**GIVEN DATA:**
....................
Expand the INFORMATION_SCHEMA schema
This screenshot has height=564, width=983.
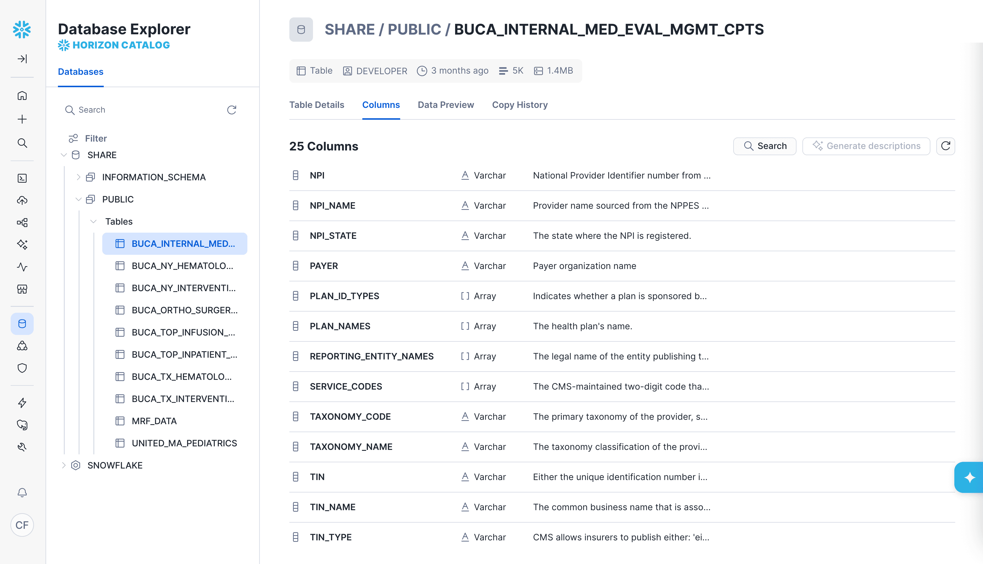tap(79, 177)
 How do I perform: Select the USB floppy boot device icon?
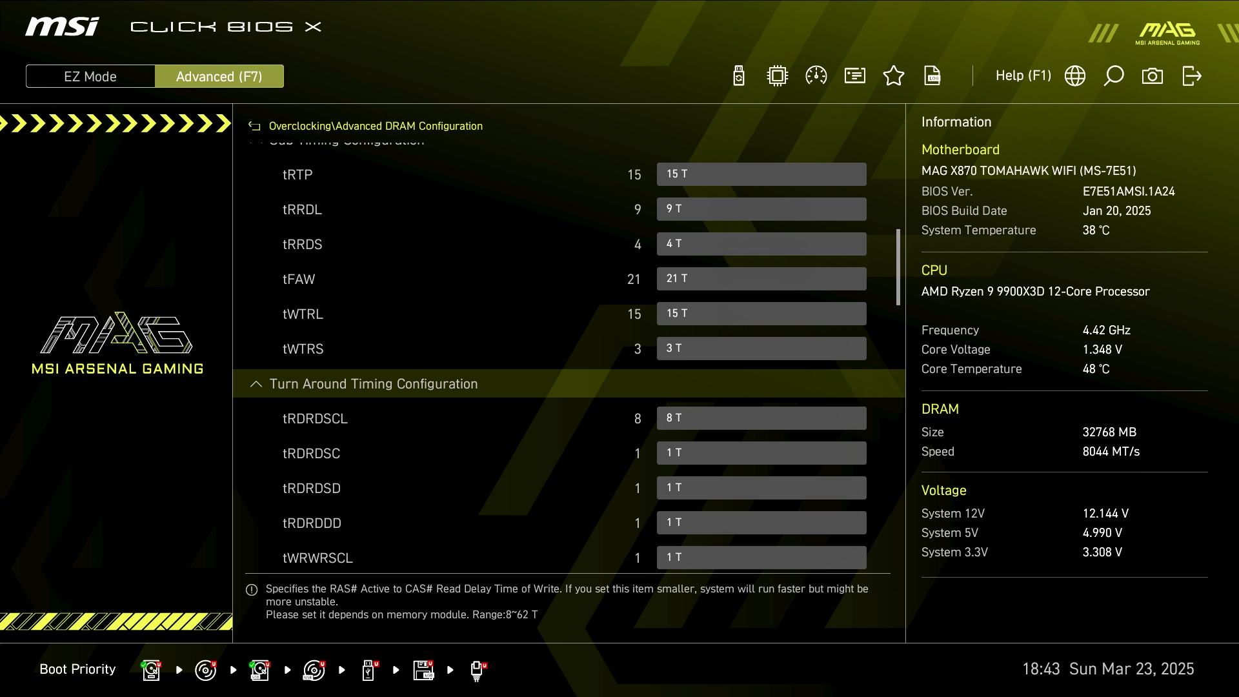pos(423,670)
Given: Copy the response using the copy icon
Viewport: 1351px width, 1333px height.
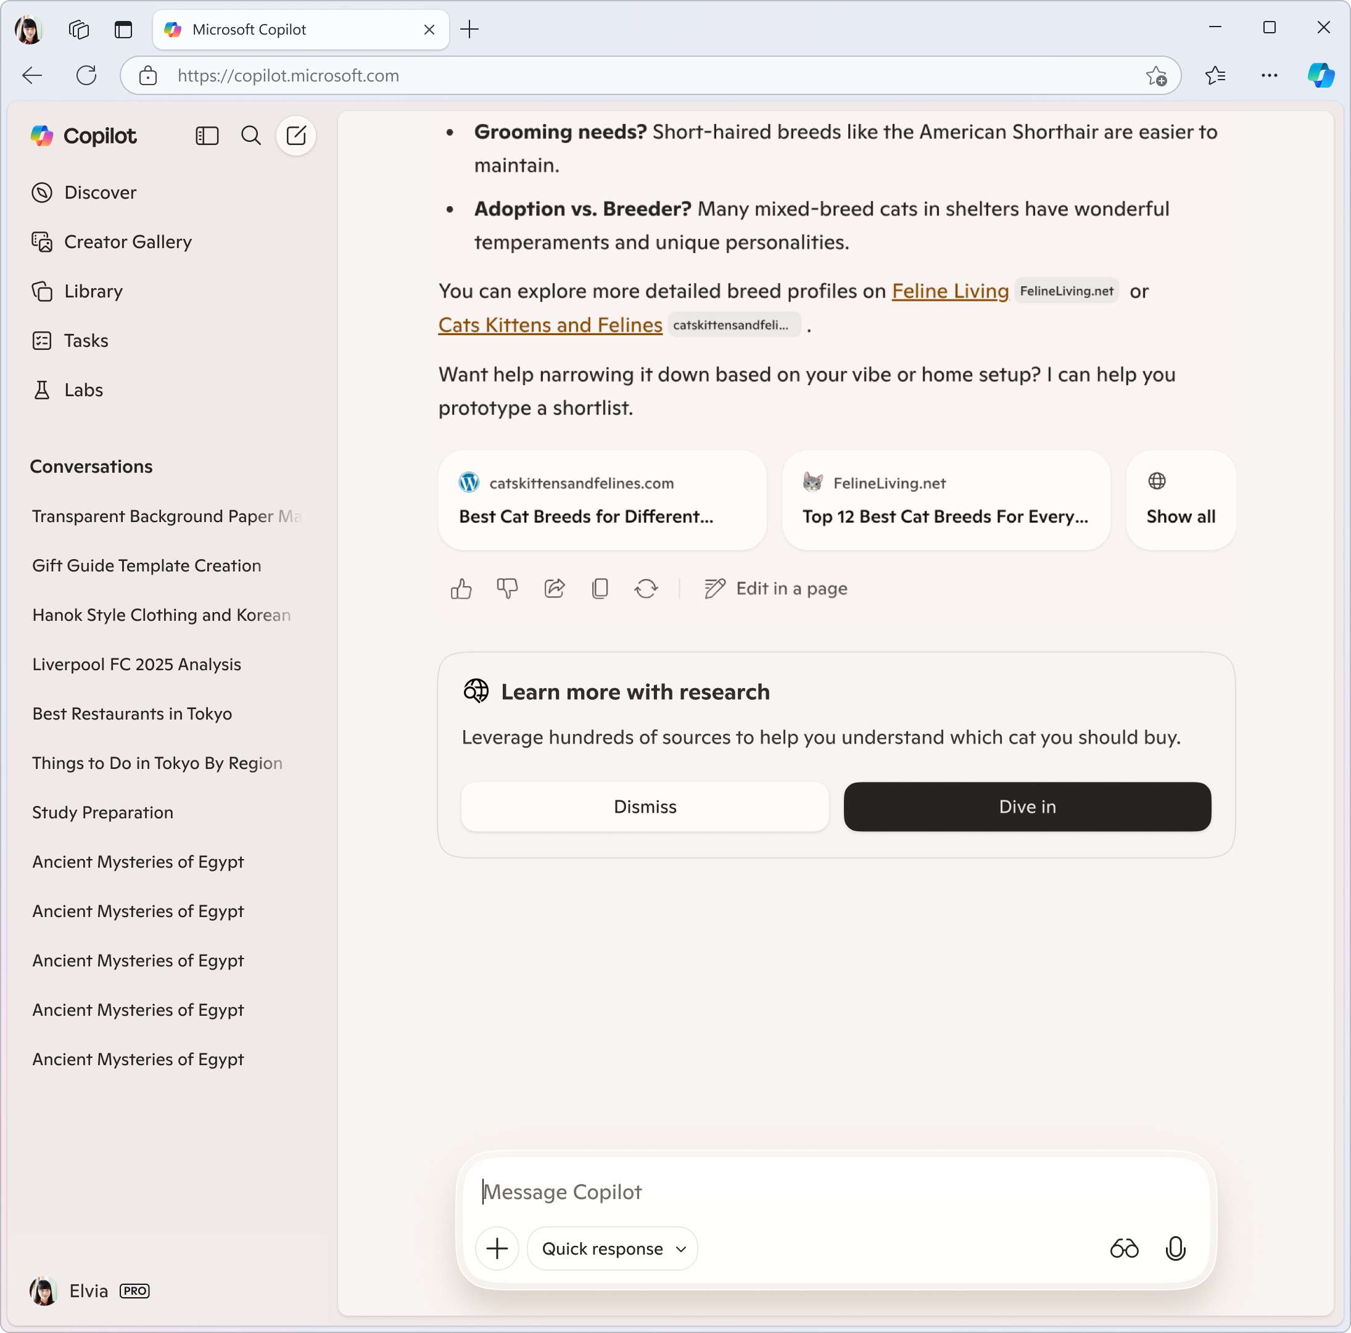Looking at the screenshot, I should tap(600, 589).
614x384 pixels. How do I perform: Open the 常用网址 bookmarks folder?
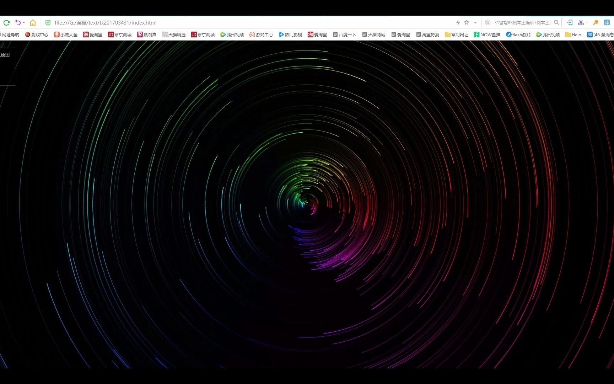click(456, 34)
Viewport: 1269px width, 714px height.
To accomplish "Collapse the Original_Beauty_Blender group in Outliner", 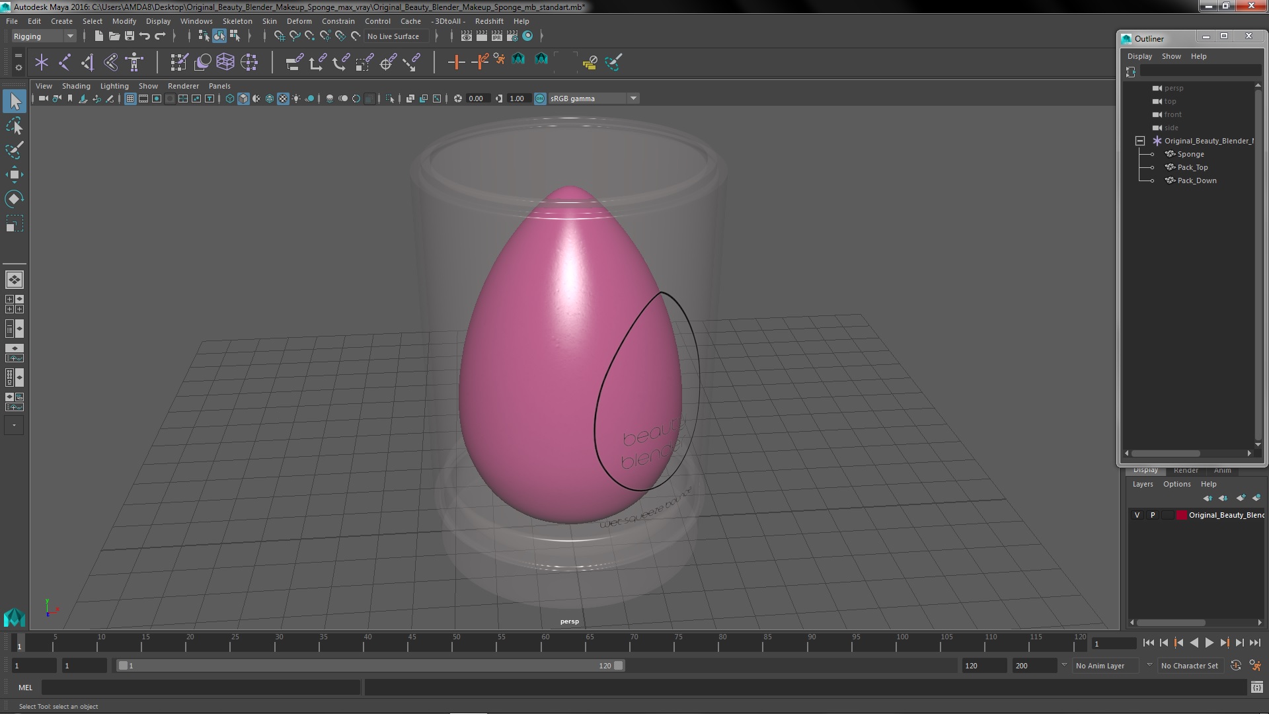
....................
Your task is to repeat exactly the lines from the one containing "How do I perform: Select" through the end of the material, both included, and only those, without pictures.

 How do I perform: Select the USB floppy boot device icon?
pos(423,670)
Given: Copy the response using the copy icon
Viewport: 1351px width, 1333px height.
Looking at the screenshot, I should tap(600, 589).
614x384 pixels. How do I perform: Open the 常用网址 bookmarks folder?
click(456, 34)
Viewport: 1269px width, 714px height.
To accomplish "Collapse the Original_Beauty_Blender group in Outliner", 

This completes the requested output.